In the spring of 1971, the largest mass arrest in Massachusetts history unfolded at a site nationally celebrated as the birthplace of freedom and democracy. With peace efforts at a standstill, the New England chapter of Vietnam Veterans Against the War had organized an event to rouse public support for their cause. Over the course of the long Memorial Day weekend, a band of more than two hundred young, fatigue-clad veterans sounded the alarm for peace and patriotism by marching—in reverse—the path Paul Revere had taken two centuries earlier when he called on the American colonists to rise against their British oppressors.
Enacting the parts of colonial militiamen, the veterans set off in patrol formation along the famed Battle Road, a route calculated to take them past Concord's Old North Bridge, onto Lexington's Battle Green, and up to Bunker Hill.

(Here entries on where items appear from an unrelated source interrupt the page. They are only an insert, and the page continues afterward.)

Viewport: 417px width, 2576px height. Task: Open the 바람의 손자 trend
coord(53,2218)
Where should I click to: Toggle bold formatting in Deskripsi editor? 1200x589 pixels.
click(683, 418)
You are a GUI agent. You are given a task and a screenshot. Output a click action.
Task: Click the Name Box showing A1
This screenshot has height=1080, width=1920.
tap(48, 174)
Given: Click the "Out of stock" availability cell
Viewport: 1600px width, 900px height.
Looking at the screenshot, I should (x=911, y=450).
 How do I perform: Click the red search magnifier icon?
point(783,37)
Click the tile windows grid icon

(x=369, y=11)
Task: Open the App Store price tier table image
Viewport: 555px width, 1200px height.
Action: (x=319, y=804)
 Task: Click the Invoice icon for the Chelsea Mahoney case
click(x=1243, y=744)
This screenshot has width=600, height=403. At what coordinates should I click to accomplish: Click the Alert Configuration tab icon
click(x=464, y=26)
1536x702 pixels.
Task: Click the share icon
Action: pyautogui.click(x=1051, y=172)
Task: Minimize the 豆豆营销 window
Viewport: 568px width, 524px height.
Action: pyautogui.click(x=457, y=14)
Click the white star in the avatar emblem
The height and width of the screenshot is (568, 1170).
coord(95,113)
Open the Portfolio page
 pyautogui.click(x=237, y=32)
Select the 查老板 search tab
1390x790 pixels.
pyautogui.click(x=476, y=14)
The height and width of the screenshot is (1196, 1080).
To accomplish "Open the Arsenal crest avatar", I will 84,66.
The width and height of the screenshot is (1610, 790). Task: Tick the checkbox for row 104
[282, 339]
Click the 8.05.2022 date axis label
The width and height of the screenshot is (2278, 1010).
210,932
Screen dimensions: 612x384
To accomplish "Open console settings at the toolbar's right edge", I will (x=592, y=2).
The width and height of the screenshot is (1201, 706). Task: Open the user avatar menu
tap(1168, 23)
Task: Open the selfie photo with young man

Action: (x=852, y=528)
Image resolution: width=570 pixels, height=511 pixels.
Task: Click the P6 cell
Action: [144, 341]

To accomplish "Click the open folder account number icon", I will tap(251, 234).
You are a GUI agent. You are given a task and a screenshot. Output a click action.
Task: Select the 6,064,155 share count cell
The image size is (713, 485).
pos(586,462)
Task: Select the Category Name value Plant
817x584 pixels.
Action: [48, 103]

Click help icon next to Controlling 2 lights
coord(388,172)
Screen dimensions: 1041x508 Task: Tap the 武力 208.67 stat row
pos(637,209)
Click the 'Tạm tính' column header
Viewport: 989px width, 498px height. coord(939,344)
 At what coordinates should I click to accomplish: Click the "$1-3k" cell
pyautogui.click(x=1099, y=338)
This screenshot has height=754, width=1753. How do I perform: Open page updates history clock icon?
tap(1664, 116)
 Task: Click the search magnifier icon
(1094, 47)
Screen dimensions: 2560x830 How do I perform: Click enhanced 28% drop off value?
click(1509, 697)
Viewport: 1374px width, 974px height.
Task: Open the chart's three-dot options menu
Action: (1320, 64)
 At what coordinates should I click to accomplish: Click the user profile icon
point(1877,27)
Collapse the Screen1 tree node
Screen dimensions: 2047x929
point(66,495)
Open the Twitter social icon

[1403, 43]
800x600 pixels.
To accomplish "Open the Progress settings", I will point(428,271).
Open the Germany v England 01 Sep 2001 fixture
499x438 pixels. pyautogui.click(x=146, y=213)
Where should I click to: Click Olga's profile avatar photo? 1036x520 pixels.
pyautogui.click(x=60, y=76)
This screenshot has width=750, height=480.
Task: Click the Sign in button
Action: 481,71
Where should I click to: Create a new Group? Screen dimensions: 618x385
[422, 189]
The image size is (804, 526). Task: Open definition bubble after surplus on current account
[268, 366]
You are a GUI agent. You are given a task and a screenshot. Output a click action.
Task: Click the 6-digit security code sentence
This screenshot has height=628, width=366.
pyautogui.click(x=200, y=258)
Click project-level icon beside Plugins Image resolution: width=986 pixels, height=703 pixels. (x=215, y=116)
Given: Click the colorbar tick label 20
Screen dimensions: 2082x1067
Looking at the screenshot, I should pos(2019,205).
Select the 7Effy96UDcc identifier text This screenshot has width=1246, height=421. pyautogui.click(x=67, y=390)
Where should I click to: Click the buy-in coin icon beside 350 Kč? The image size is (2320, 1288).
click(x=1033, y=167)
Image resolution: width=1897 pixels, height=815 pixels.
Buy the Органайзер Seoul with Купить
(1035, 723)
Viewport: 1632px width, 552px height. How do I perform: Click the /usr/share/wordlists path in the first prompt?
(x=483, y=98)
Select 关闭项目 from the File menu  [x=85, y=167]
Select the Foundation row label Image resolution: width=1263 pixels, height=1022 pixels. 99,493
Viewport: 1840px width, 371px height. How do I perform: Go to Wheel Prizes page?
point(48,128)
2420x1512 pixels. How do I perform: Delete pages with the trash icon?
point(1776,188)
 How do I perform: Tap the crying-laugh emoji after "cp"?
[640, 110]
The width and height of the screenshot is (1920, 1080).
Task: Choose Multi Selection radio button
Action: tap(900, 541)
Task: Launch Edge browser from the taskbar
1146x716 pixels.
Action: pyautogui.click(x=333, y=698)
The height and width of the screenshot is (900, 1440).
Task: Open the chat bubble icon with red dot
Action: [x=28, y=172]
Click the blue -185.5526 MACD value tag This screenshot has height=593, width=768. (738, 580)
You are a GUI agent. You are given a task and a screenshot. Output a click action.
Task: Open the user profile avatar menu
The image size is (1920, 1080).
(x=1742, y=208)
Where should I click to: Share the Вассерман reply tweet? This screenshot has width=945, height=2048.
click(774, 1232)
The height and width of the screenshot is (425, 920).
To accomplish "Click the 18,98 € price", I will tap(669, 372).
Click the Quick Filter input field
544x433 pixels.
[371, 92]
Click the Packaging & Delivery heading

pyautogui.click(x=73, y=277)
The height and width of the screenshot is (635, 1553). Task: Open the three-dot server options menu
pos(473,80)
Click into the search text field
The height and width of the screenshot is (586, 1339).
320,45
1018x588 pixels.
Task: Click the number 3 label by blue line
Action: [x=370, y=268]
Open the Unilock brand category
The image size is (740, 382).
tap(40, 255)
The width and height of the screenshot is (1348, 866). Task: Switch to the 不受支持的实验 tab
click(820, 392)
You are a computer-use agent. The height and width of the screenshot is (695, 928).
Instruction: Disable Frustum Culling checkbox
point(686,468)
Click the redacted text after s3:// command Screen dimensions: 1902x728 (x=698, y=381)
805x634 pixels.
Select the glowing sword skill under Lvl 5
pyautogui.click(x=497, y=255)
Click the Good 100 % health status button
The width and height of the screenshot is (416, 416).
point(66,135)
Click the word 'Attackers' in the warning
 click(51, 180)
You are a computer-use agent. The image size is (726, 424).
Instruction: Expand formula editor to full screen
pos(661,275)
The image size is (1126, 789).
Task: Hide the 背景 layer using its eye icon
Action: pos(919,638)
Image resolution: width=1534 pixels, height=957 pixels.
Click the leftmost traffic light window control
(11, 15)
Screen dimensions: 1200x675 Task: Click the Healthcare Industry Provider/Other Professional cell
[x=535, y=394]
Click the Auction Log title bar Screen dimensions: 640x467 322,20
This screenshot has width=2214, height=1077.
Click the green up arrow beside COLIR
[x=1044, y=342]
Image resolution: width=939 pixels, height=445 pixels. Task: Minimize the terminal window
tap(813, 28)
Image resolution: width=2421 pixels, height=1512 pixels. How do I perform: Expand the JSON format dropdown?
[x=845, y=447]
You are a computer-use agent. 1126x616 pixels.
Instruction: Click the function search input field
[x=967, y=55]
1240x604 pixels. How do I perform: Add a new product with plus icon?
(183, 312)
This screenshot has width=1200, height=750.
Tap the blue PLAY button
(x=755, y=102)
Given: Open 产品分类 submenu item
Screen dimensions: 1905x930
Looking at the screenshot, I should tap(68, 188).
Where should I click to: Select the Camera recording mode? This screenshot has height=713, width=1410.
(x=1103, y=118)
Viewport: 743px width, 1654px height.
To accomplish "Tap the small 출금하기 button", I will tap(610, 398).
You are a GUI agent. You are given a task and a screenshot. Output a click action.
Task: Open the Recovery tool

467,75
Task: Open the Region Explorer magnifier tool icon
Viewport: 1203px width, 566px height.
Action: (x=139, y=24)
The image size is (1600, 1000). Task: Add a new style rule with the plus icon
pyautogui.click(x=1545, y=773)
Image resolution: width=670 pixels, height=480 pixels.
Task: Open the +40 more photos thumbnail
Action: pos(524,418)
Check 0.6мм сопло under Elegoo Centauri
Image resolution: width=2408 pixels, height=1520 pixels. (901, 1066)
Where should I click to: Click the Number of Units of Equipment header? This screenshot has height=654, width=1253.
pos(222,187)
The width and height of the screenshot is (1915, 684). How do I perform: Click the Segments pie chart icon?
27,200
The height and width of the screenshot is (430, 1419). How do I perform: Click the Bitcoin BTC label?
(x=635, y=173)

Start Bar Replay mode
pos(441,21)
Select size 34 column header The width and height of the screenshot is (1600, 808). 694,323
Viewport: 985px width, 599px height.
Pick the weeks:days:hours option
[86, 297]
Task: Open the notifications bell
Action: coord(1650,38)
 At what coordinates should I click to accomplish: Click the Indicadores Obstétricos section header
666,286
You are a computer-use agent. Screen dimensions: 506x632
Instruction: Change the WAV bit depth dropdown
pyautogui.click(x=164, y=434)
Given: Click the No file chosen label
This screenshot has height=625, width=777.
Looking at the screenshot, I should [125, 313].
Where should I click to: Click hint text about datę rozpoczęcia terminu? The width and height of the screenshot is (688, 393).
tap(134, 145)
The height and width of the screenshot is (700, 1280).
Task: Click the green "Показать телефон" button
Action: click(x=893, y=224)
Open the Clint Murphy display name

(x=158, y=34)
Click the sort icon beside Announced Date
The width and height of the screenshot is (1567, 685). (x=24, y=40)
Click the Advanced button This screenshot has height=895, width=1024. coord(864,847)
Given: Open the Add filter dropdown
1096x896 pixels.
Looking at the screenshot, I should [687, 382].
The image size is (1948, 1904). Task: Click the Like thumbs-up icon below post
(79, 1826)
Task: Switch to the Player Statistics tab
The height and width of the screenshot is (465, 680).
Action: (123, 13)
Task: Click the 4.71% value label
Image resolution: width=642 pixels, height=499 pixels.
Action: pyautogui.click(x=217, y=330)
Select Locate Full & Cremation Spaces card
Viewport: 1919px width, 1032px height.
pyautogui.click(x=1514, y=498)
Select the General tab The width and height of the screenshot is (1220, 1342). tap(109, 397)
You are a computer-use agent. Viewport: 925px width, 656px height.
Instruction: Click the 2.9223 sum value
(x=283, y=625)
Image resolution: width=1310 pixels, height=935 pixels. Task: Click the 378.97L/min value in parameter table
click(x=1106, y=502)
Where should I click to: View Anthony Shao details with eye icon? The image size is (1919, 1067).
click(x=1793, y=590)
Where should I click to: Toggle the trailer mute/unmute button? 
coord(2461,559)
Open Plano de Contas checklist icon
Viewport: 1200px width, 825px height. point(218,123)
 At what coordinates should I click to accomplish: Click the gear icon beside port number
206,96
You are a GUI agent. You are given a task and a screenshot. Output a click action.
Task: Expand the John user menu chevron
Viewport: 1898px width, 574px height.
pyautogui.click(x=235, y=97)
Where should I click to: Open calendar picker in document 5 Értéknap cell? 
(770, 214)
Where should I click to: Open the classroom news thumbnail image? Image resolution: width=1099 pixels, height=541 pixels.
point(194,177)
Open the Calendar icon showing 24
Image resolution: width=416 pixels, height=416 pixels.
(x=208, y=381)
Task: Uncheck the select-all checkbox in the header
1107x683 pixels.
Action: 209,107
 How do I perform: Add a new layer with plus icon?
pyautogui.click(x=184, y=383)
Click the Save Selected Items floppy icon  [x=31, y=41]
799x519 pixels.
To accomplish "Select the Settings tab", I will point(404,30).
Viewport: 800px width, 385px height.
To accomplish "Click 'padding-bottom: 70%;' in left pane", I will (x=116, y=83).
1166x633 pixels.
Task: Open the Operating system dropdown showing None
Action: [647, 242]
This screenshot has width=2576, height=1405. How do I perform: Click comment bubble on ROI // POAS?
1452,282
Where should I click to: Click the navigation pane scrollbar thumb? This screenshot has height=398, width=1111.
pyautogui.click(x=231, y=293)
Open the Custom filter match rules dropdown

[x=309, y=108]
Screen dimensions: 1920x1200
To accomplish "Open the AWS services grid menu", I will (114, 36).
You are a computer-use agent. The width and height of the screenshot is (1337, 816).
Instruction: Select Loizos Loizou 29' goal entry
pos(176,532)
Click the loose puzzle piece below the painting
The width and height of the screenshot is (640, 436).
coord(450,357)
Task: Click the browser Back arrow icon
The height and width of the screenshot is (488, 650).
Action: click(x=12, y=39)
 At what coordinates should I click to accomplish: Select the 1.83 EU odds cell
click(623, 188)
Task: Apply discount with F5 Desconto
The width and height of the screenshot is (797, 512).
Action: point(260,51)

Determined to reanimate the patriotic sentiments expressed by the area's many Revolutionary War memorials, they revealed how far the nation had veered from its ideals by staging reenactments of the brutal atrocities they had witnessed and perpetrated in the name of freedom on the other side of the world. "With an ironic twist," the fliers they distributed explained, "our presence in Indochina as viewed by a native of an occupied village easily coincides with the British army in America." To the selectmen of the town of Lexington who ordered their mass arrest, the veterans were defiling spaces sacred to the nation's Revolutionary past; to the hundreds of bystanders who fed, sheltered, and committed civil disobedience with them, they were an inspiration.
Elise Lemire tells this extraordinary story from the perspective of six men who played central roles in the events of May 1971. Based on more than one hundred interviews with participants and accompanied by nearly forty photographs and maps, Battle Green Vietnam demonstrates the power of mobilizing history, myth, and memorials to effect revolutionary change.